## BEGIN Supplied text
Friday, August 17, 2007

Nearly peeing my pants at Whole Foods.

This should get some really good hits...

I went to Whole Foods today to grocery shop. They have two products that my family HAS to eat every week: McCann's Steel Cut Irish Oatmeal and goat milk yogurt.

Bing makes the Irish oatmeal in the crock pot on Saturday night and we wake up to it for Sunday breakfast. It is THAT good. We all have our variations. I like brown sugar and raisins, Liv likes cinnamon, and Bing, blueberries. We all like goat milk yogurt for treats. Yes, we are odd that way. I still recall a friend of Liv's telling her mother that she had goat milk yogurt for a treat and could they stop on the way home and get some? Her mother gave me a very odd look, as if I had given her daughter fried grasshopper legs or something...

Anyway, there I was at Whole Foods, stocking up on our strange foods. I had noticed as I got out of the car that my blue peasant skirt and blue tee shirt did not match, the blues were off. But, that wasn't all. I looked down at my feet and wondered whose foot was that? I had on TWO different shoes. Both were flats. One was a blue ballet slipper and the other was a blue chinese slipper. I have no idea how I managed to put two different shoes on and not NOTICE....but, hey it was before I had my coffee.
## END Supplied text
> Given instruction
In the blog post about the Whole Foods trip, what two kinds of shoes did the writer have on?
## BEGIN Recorded data
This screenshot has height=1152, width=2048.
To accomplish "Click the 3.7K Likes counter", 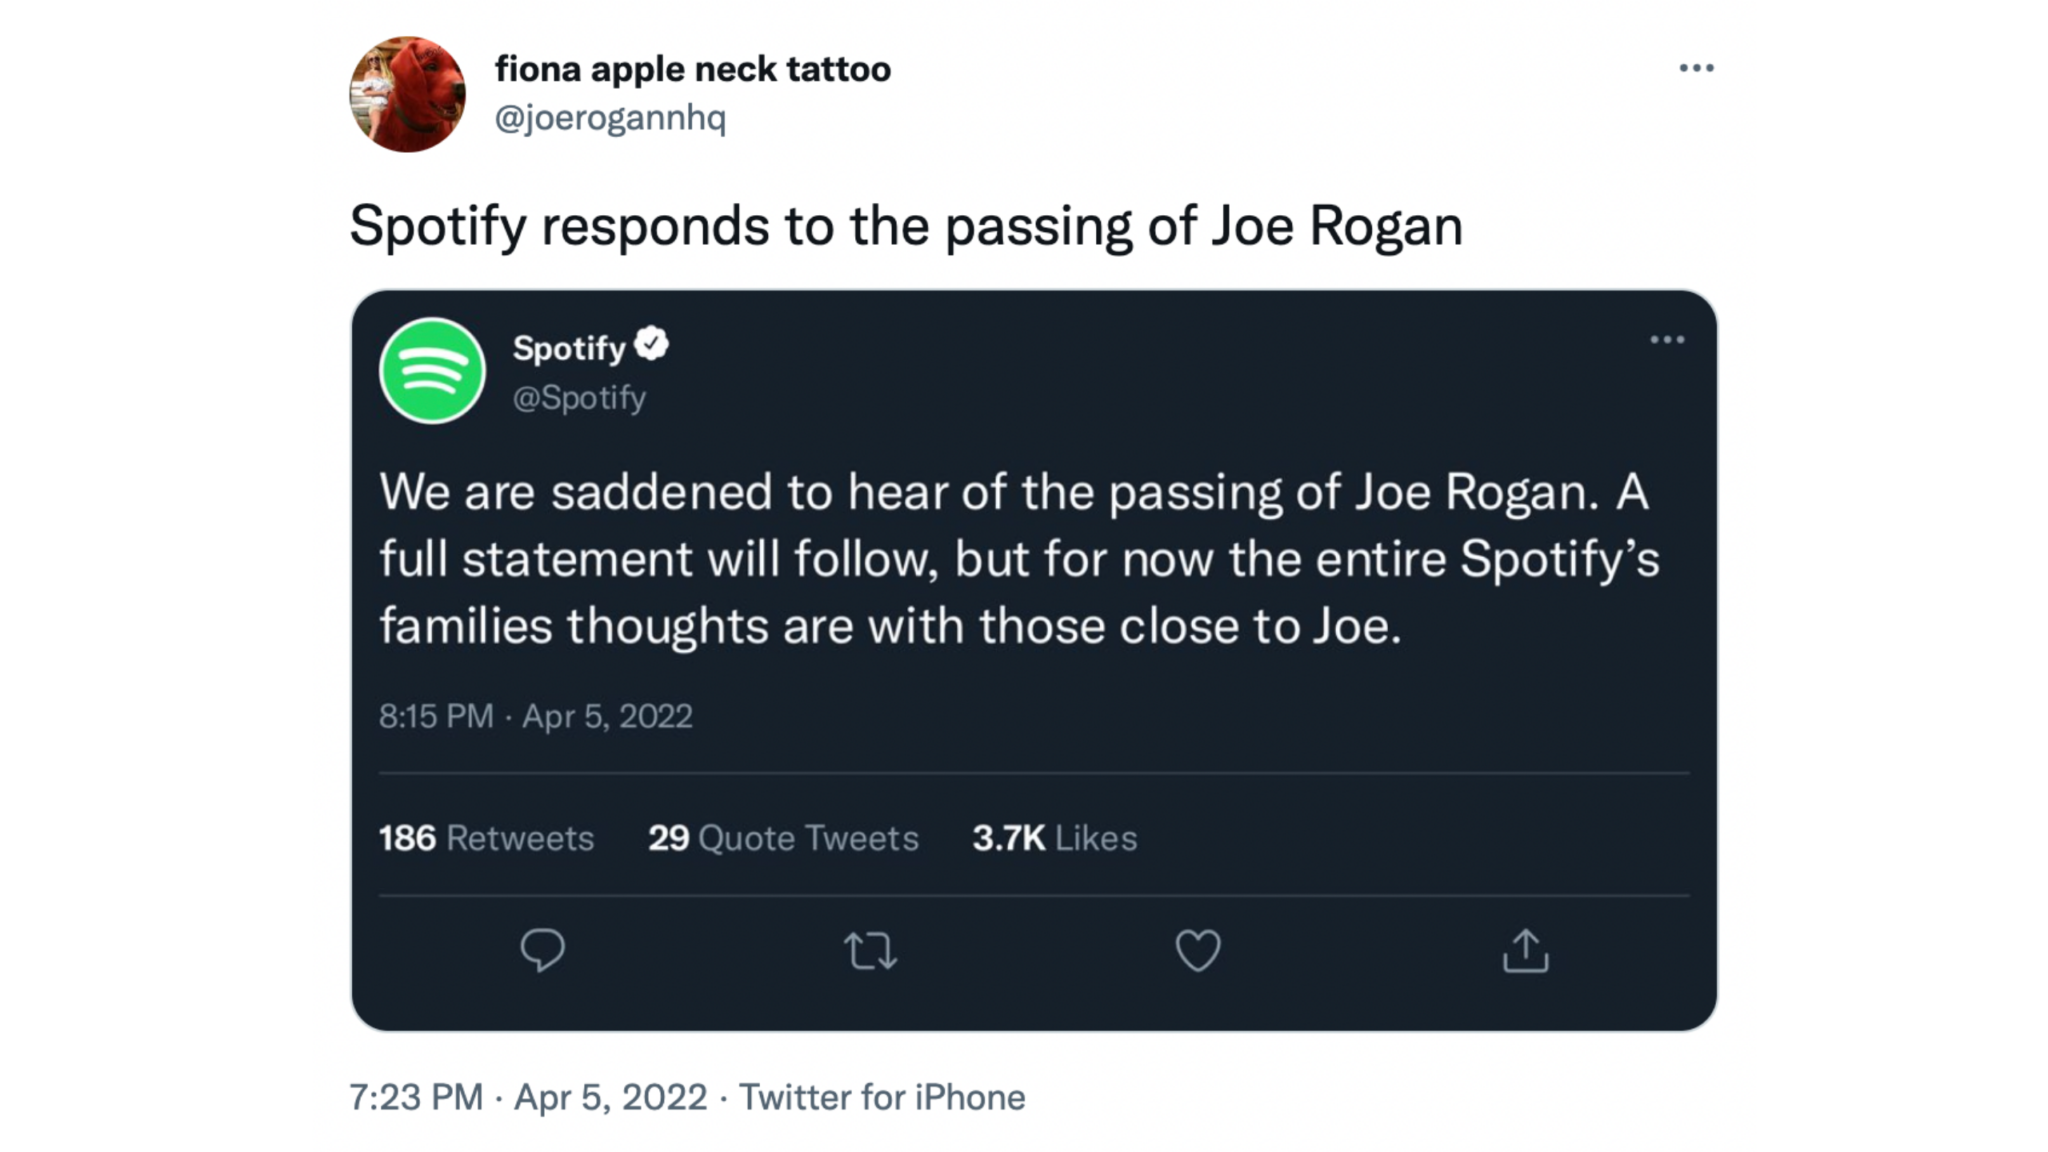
## END Recorded data
> Correct result
A blue ballet slipper and a blue Chinese slipper.